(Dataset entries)
• • •

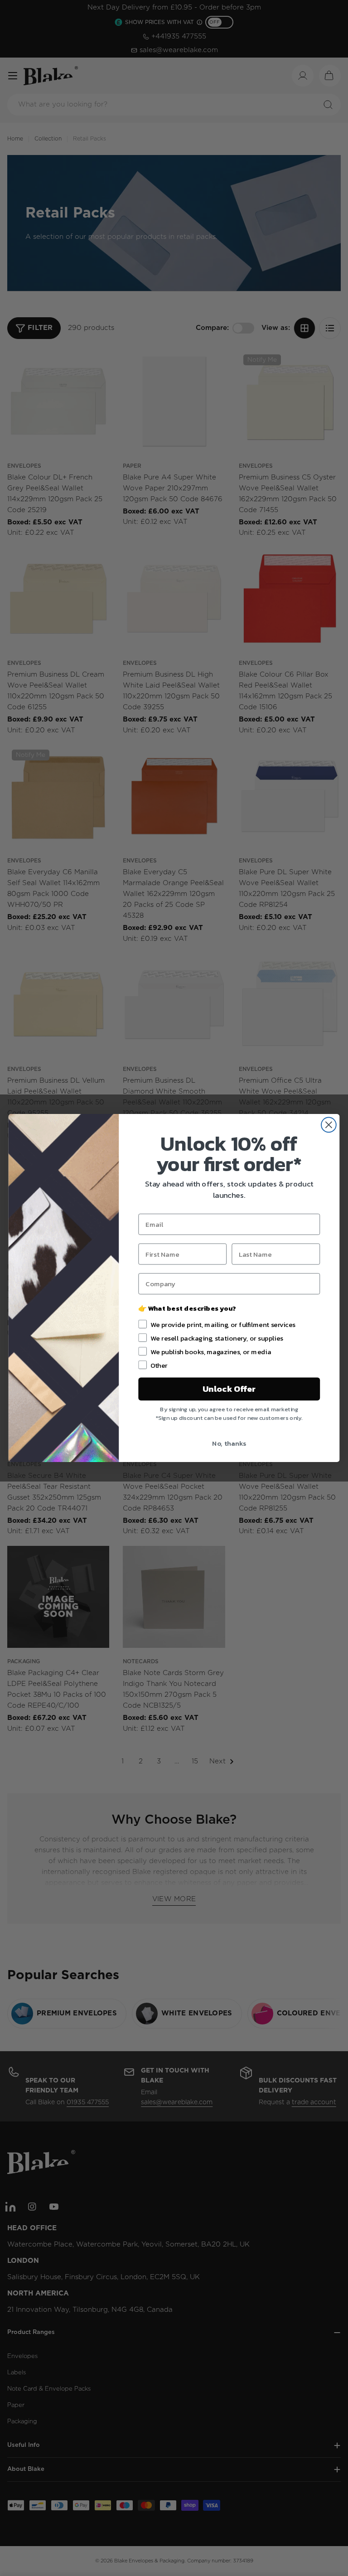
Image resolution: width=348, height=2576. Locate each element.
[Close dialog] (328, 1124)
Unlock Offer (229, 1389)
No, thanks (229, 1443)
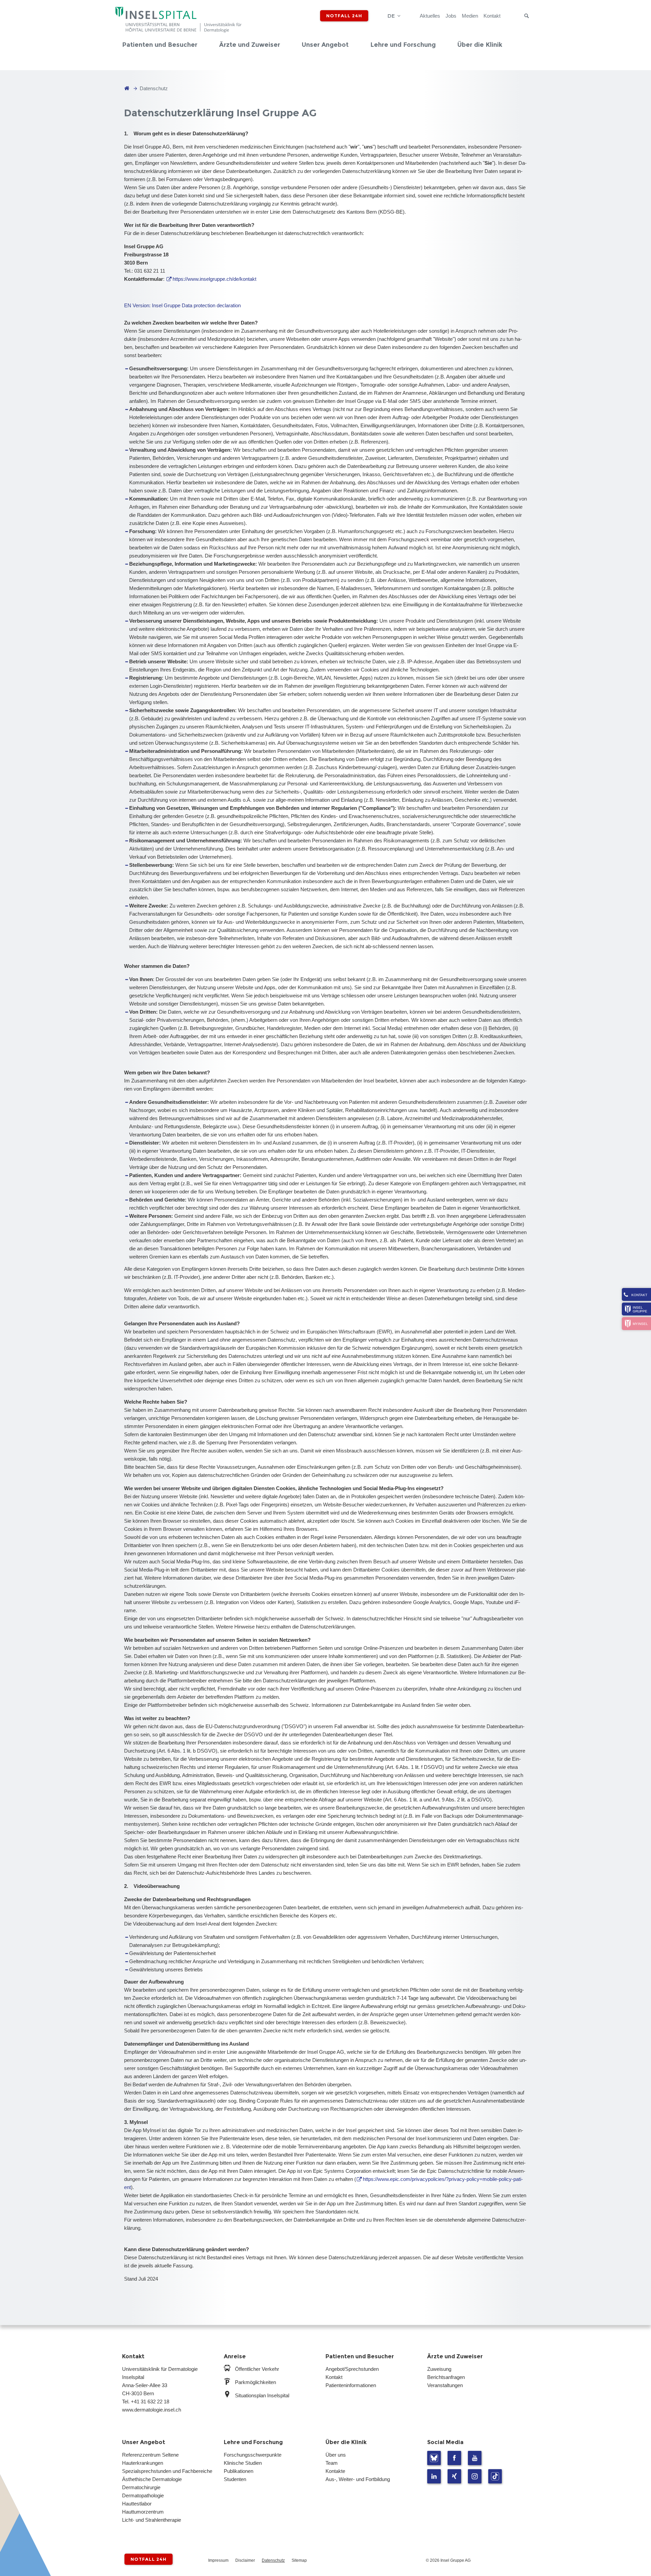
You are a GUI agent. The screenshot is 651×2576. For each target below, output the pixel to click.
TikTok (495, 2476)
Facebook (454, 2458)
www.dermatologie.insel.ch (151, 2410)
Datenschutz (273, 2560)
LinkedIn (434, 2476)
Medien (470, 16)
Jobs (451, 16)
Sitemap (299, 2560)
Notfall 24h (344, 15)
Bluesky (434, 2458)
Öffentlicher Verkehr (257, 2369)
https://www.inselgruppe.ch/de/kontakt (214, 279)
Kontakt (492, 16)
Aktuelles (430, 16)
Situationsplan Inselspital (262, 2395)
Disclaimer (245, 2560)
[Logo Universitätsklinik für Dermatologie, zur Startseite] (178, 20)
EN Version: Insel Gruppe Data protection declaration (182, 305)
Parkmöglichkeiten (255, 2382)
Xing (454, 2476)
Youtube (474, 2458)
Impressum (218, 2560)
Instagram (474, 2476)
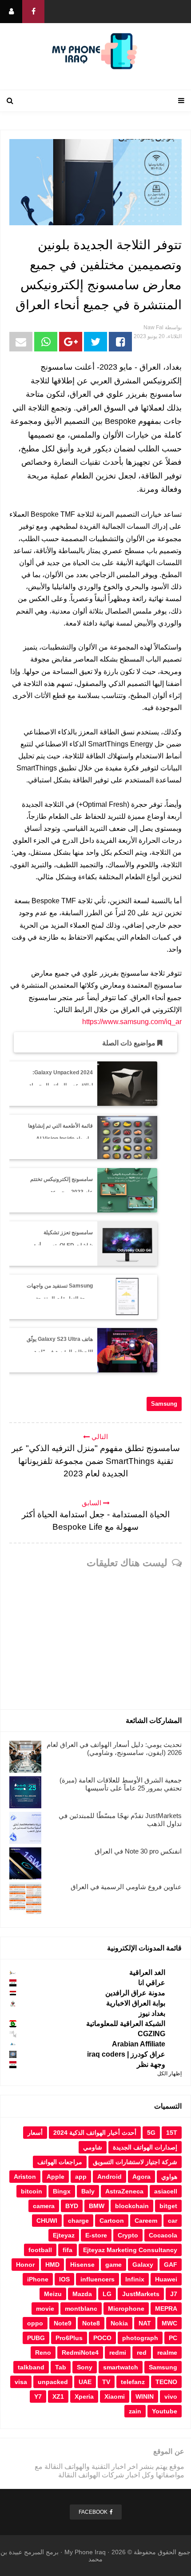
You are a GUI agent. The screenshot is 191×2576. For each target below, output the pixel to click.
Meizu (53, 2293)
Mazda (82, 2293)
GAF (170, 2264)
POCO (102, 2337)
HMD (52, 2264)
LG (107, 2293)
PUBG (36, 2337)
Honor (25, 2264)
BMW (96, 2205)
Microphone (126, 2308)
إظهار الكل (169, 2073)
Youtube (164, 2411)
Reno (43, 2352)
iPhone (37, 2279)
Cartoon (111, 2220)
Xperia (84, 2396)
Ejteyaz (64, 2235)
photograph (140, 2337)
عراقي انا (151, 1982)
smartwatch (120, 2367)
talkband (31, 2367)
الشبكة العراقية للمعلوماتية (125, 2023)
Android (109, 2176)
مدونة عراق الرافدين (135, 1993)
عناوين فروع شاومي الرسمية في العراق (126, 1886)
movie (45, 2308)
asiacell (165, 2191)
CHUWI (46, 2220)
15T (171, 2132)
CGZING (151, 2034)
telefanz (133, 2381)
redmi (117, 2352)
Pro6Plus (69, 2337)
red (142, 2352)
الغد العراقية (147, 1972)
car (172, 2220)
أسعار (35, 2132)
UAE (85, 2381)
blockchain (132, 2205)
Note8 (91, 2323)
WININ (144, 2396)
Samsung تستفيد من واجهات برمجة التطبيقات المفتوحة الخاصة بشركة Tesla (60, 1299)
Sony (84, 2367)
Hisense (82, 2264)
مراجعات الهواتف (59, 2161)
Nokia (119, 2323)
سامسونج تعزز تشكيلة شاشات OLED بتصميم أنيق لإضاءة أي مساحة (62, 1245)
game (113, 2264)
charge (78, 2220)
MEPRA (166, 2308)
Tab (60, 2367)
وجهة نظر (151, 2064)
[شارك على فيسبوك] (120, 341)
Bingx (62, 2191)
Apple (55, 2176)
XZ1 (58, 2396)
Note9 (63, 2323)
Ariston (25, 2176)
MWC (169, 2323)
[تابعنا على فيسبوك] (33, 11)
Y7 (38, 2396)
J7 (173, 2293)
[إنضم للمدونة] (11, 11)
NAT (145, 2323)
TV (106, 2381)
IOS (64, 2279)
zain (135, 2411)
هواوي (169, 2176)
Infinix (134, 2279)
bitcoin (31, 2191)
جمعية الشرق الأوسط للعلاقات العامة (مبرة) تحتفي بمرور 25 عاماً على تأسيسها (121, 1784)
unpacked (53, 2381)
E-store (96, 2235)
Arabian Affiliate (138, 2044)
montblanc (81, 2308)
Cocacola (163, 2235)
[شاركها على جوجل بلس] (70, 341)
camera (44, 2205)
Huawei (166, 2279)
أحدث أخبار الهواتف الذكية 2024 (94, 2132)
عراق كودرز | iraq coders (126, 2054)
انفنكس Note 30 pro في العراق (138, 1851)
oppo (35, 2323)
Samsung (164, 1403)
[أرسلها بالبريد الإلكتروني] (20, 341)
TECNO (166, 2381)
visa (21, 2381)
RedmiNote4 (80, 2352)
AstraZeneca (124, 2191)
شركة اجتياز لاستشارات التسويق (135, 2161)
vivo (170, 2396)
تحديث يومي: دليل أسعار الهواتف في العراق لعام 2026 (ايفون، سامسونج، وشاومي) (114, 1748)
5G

• • •

If a line in the entries above contains the word "أسعار", copy it.

### ANSWER AREA
أسعار (35, 2132)
تحديث يومي: دليل أسعار الهواتف في العراق لعام 2026 (ايفون، سامسونج، وشاومي) (114, 1748)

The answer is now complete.